A White Police Officer Arrested a Black Man for Carrying a Golf Club

Impact

Seattle police Officer Cynthia Whitlatch accused an elderly man of threatening passersby with a golf club, a charge that ended with his conviction for unlawful use of a weapon.

Too bad her own squad car's dashboard camera shows that Whitlatch was lying.

The saga began in July. William Wingate, a 70-year-old retired bus driver and Air Force veteran, was walking to Seattle's Central District to purchase a newspaper, using a golf club as a cane for the 10-mile trek like he had for 20 years. But when Whitlatch spotted Wingate with his club, she pulled over her squad car, exited the car and told him to drop the club. Obtained by the Stranger through a public-information request, the footage shows an interaction directly conflicting with Whitlatch's accusations.

Take a look (the action begins at the 1:45 mark):

Whitlach pulls over in front of Wingate, who is standing at a crosswalk with his golf club hanging at his side, and asks him to put his club down. She clarifies "your golf club" to Wingate, who is hard of hearing.

"What about my golf club?" Wingate says. "What's going on? This is my golf club!"

"I'm not going to take it from you, but it's a weapon, so set it down," Whitlatch tells him. "I've been walking with this golf club for 20 years!" Wingate responds. At this point, Whitlatch informs him that he's being recorded. "You just swang that golf club at me!" Whitlatch says to Wingate, whom the video shows to have done no such thing.

Wingate was arrested and convicted of obstruction and unlawfully using a weapon, but prosecutors dropped those charges and apologized once it became clear that Wingate had done nothing wrong, the Seattle Times reports. 

He told KIRO-TV he wasn't sure if he was being racially profiled. "I don't know," he said. "I know one thing. I'm a black man walking down the street doing nothing and I got stopped and went to jail by a white police officer."

The reaction to the video's release has been swift. On Wednesday, Seattle police chief Kathleen O'Toole ordered a "comprehensive review" of Whitlatch's work performance. A day later, that review turned up Facebook posts written by the officer in the aftermath of the civil unrest in Ferguson, Missouri, following the failure of a grand jury to indict a white officer in the shooting death of an unarmed black teenager.

In a comments-section exchange obtained by the Stranger, Whitlatch stated that "chronic black racism ... far exceeds any white racism in this country. I am tired of black people's paranoia that white people are out to get them."

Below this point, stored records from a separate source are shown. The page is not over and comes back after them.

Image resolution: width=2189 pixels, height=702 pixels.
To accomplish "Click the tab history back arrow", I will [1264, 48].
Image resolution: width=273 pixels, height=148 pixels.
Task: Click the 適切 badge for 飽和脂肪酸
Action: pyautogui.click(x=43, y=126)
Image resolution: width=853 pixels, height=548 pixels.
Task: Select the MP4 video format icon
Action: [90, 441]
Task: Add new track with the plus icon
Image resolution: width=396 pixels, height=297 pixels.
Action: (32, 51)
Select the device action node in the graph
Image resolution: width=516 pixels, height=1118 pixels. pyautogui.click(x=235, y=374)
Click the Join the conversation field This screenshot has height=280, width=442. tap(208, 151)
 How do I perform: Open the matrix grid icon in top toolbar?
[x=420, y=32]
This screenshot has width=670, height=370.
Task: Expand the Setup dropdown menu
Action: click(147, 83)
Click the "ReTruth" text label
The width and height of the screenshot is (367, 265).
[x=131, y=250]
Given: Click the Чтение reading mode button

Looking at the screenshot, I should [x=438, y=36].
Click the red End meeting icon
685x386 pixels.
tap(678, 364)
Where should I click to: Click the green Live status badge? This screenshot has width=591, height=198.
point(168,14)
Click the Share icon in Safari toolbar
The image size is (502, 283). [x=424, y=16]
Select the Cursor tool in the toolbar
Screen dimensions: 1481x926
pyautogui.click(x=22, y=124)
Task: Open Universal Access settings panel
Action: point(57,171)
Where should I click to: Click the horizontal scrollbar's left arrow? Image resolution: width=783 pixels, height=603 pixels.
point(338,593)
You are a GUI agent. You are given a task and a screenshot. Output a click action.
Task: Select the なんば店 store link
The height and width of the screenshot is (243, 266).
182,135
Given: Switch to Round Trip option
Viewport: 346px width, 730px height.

O'Toole released another statement saying she's "shocked and disappointed" with Whitlatch's Facebook comments. She ordered further review of the officer's conduct, moved her to desk duty, "where she will have no interaction with the public," and is launching an independent investigation with the police department's Professional Accountability office.

Wingate has filed a $750,000 claim against the City of Seattle and and won't be walking that route ever again. "They could do something else to me," he said.

Whitlatch says she's tired of "black people's paranoia" that white people are out to get them. If she's so tired of it, perhaps she should stop proving that fear to be grounded in fact.